We believe avoiding this complexity on the base layer fits better with the overall eth2 philosophy. Thus, it should be up to the Execution Environment
to implement cross-shard communication patterns such as through a bitfield/receipt mechanism, nonce/queue model, or via object capabilites with replay protection. This takes an overall passive approach and supports models as described here.
However, we may find that certain properties we come across (such as in the object capabilities model), make sense to introduce supporting host functionality. For example, this functionality could enable the protocol to provide proper error or success handling in communication between EEs.
State Provider Network or Witness Protocol
One of the main research questions is regarding Static State Access (SSA) vs. Dynamic State Access (DSA). This writeup describes DSA & SSA. Here was an early overview and writeup on state provider networks in eth2 and how DSA/SSA affects the conversation. Since this writeup, we’ve somewhat shifted our hypothesis towards recommending an SSA model. It could offer major benefits by introducing a more elegant model around memory/storage which somewhat mimics Rust style ownership/borrowing syntax. Eth1 currently operates on a DSA model, but our early research suggests that moving to an SSA model could be possibe without loss of functionality (including for DeFi applications).
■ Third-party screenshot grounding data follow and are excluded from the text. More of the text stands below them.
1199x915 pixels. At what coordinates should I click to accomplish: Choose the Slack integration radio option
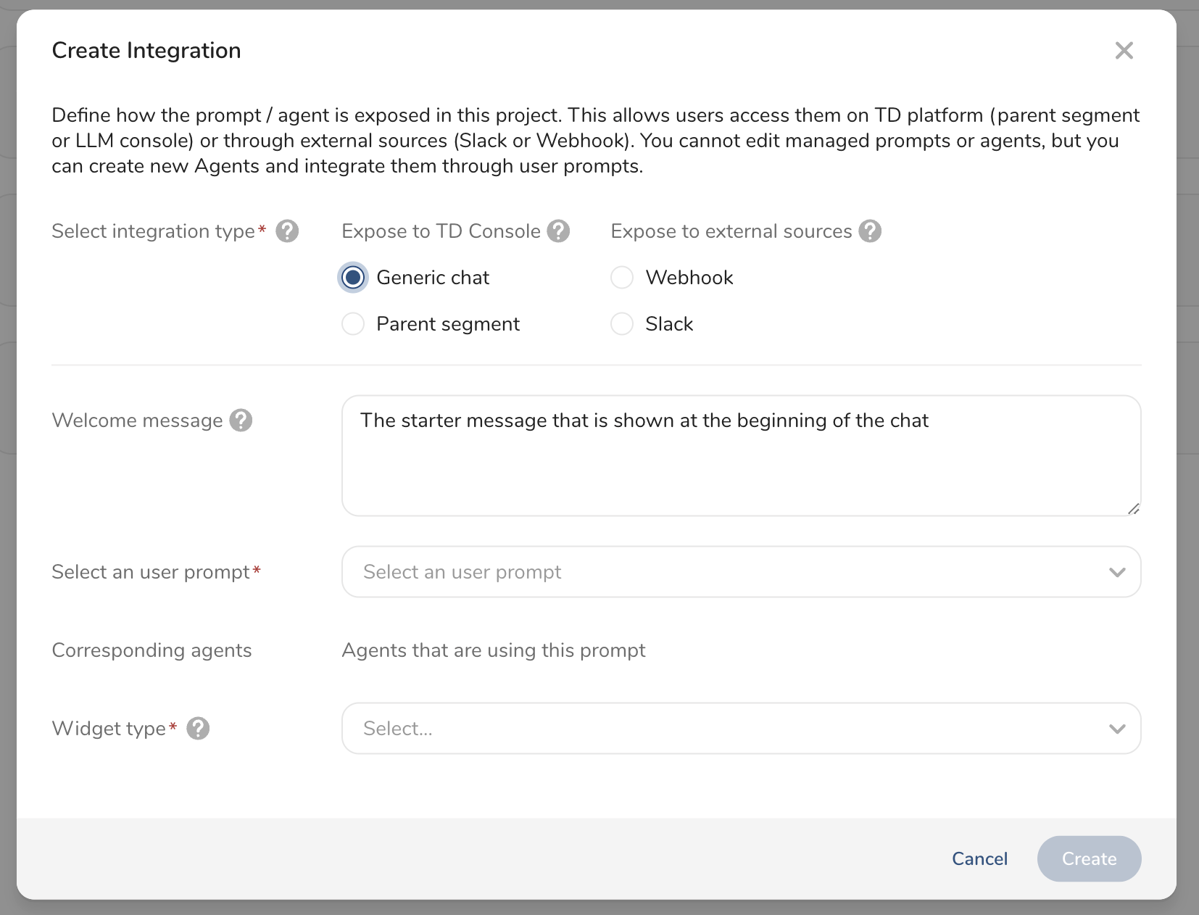(x=622, y=324)
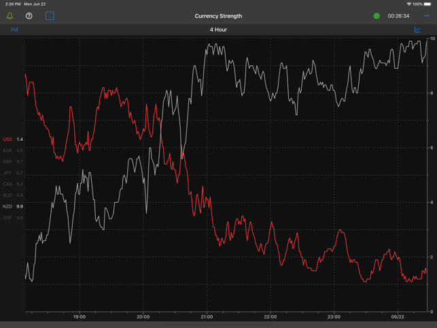437x328 pixels.
Task: Toggle the JPY currency line
Action: 12,173
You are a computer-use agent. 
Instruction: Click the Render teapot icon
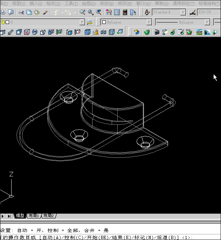point(147,32)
We have been extending current solidity tooling with taint analysis in order to detect DSA in an automated format and foresee the necessary tooling for contract developers. If we can accomplish SSA properly, we will likely see significantly reduced complexity in the state provider network implementation and benefits in account abstraction (AA) models.
Proposal for a Phase 2 Implementation Plan
Summarizing the narrative above, we suggest breaking up the implementation work into two steps, but with the goal of deploying it all at once. We organize these steps into the necessary work required at the core protocol vs. the Execution Environment
(EE) layer.
-
Phase 2 base protocol with:
- Netting for cross-shard ETH transfers
- SSA (with the exception of the eth1 shard continuing to support DSA)
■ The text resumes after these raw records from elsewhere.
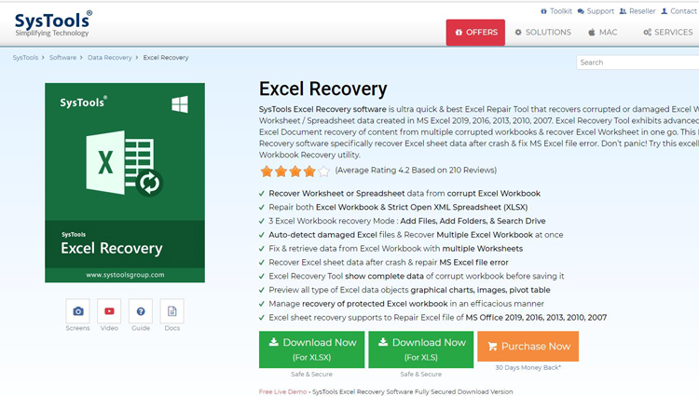Click the Screens camera icon
Viewport: 699px width, 397px height.
pos(78,311)
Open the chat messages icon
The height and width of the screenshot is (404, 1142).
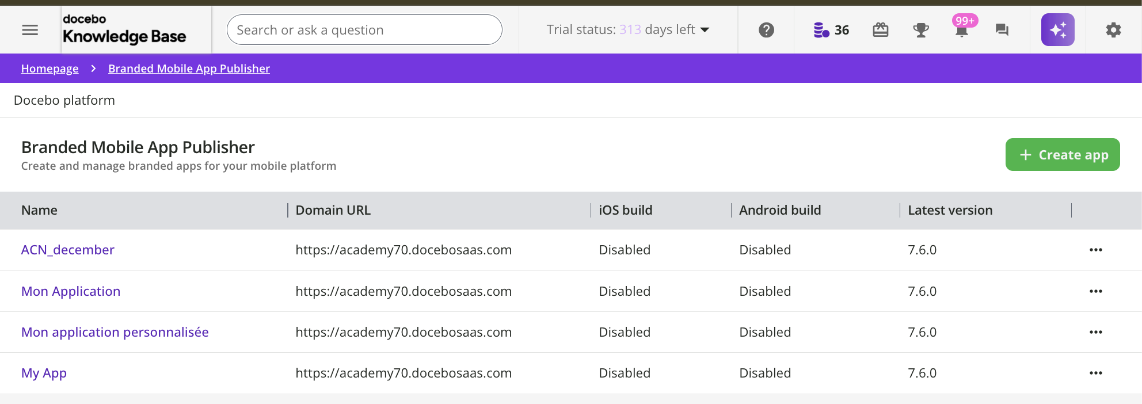click(1002, 30)
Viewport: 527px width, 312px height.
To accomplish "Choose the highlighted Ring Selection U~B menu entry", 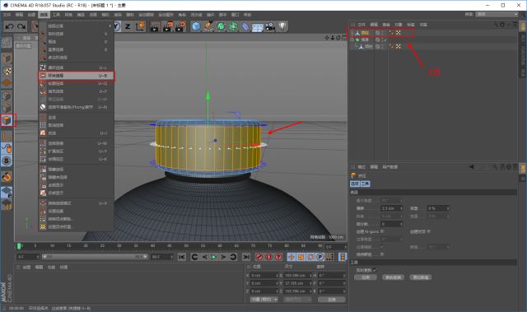I will point(77,76).
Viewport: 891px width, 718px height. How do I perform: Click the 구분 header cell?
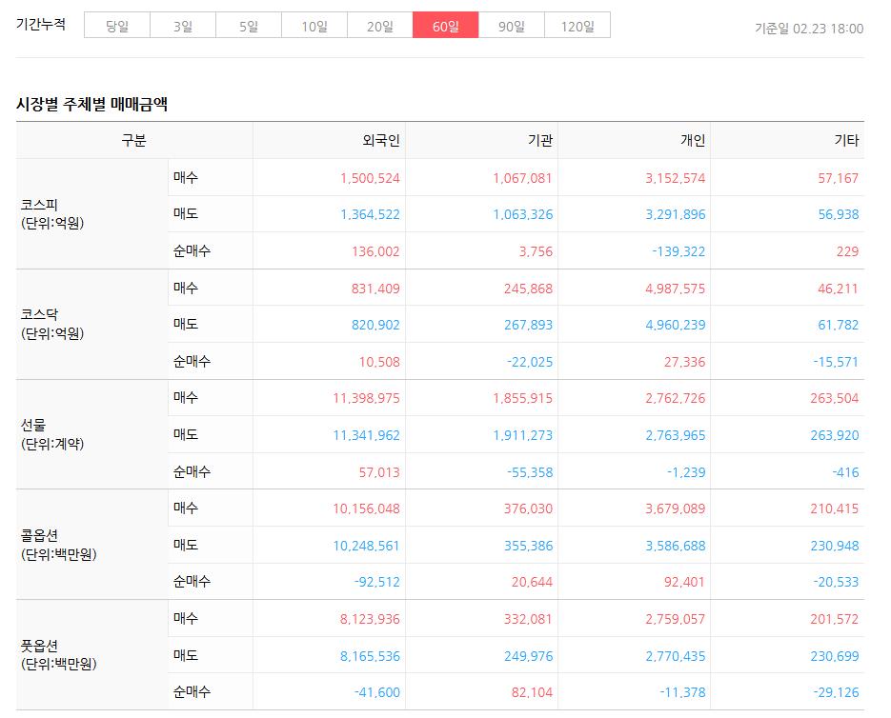(134, 141)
- Native support for transaction verification to support Account Abstraction (AA)
- Other host functions deemed necessary along the way
- Possible restricted EE deployment to just the canonical or several predefined EEs
-
Canonical / General Purpose EE (aka EF sanctioned EE):
- User level cross-shard communication capabilities (experimenting with different approaches - aka bitfield, nonce/queue, object capabilites
- Account Abstraction
- Passive cross-shard developer tooling
- Extending Solidity to support development of SSA smart contracts, development including access to all relevant eth2 host functions
With a canonical/general purpose EE, we will assume early updates will require forking the protocol before we remove restrictions on EE deployments.
Goals to reach for:
- Strong, cross-EE communication standard
- Canonical EE, Optimistic Rollup EE, ZK Rollup EE supported on launch
- Unrestricted EE deployment
- Non-altruistic state network
Quilt has already been building tooling to support this roadmap. Our concrete plan is to have an open EE testnet in 3-6 months with a testnet around the canonical/general purpose EE in 6 months to a year.
Thanks to my fellow Quilt team for contributing to this writeup: @adietrichs, @SamWilsn, @matt, and @gt
Also thanks to @rjdrost, @cdetrio, and @adlerjohn for review and guidance.
This writeup is the perspective from the Quilt team on the way forward with eth2 phase 2.